Larry D'Addario ldaddari at tuc.nrao.edu
Tue Mar 7 09:14:19 EST 2000


The fact that someone can invent a way to use many subarrays does not
justify their construction.  Although each of the functions in Steve's
list of 8 will sometimes be needed, most will be needed only a small
fraction of the time.  They can therefore all be accomodated with,
say, 3 subarrays by executing each of 6 of Steve's functions
sequentially rather than simultaneously.  The scheduler might have to
think a little harder, but that is the only cost.

I think the VLA experience (reported by Dick Sramek at the recent ALMA
Systems Design PDR) is telling:  the 5-subarray capability has never
been used, and 4 subarrays are operated only on rare occaisions.  Yet
all of Steve's functions are equally applicable to the VLA.

If ALMA were to require 8 subarrays most of the time, it would follow
that most observations require far less collecting area than is
provided by the full array.  If that's true, how can we possibly
justify to the funding agencies the enormous expense and operational
difficulties of the huge 64-element array?

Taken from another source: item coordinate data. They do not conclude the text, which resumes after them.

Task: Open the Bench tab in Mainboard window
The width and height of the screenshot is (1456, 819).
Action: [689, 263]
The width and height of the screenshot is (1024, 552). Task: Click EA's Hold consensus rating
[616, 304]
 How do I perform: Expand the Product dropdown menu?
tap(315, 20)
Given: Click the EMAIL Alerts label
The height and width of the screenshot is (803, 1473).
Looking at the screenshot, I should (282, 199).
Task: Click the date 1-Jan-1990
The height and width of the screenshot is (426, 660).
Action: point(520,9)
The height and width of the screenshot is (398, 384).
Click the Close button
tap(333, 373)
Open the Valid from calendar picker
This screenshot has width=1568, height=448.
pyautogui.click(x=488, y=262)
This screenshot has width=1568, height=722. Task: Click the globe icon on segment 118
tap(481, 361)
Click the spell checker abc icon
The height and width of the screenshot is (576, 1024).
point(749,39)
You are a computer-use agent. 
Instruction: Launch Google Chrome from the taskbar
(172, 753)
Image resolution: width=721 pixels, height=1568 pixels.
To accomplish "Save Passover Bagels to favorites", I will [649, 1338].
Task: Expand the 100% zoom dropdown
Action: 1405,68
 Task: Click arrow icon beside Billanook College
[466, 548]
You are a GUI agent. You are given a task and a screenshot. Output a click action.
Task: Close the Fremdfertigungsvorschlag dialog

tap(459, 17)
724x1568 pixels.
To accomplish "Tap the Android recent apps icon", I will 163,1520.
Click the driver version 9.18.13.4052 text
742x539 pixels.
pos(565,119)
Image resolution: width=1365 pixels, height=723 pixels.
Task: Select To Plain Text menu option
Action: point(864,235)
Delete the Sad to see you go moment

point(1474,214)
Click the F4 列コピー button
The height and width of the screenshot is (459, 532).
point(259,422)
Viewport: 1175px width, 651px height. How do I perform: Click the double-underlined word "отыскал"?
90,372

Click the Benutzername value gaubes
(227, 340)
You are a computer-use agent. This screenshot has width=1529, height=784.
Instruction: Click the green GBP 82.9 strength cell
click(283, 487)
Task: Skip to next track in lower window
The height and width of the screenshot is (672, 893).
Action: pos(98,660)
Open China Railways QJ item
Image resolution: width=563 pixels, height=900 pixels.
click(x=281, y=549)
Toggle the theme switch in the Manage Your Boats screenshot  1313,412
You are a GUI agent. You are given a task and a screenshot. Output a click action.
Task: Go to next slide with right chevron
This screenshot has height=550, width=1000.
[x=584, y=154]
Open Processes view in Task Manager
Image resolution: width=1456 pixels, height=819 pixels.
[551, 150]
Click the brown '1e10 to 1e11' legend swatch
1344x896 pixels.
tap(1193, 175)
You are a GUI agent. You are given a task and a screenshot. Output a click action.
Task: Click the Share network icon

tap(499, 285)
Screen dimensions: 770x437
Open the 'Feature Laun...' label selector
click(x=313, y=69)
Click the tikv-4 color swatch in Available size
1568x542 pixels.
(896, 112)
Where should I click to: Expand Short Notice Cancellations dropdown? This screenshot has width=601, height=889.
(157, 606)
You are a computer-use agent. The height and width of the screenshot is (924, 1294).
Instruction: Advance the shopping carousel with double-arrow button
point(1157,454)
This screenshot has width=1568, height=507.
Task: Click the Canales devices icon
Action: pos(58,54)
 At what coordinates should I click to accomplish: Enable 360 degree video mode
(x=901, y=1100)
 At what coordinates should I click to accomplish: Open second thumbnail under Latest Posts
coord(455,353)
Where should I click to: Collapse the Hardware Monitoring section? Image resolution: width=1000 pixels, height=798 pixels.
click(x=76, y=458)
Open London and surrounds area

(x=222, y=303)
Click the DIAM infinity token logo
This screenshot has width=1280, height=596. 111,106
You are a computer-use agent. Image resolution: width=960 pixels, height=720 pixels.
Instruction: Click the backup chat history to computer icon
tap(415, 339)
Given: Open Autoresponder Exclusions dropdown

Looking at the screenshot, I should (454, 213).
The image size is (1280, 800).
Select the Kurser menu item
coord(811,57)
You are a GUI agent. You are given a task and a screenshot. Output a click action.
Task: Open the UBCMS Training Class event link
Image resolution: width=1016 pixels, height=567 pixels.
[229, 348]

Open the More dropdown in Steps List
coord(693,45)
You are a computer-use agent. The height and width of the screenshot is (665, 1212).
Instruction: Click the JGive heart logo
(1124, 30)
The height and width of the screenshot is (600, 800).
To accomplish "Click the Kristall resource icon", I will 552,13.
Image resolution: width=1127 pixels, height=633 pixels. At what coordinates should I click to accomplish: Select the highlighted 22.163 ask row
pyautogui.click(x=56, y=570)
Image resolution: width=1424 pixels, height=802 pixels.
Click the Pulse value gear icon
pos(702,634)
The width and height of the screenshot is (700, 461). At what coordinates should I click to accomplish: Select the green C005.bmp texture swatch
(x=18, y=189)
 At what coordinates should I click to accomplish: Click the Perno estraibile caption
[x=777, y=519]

As a matter of design philosophy, applicable not only to this point
but also to any suggestion of a costly enhancement to the telescope,
we should always ask whether the proposed enhancement enables some
science that would be impossible without it.  If so, then the value of
that science (including whether it should be done with this telescope
as opposed to some other) can be weighted against the cost.  If the
enhancement merely makes some observations more convenient or faster,
where the observations are still possible without it, then building
the enhancement is far harder to justify.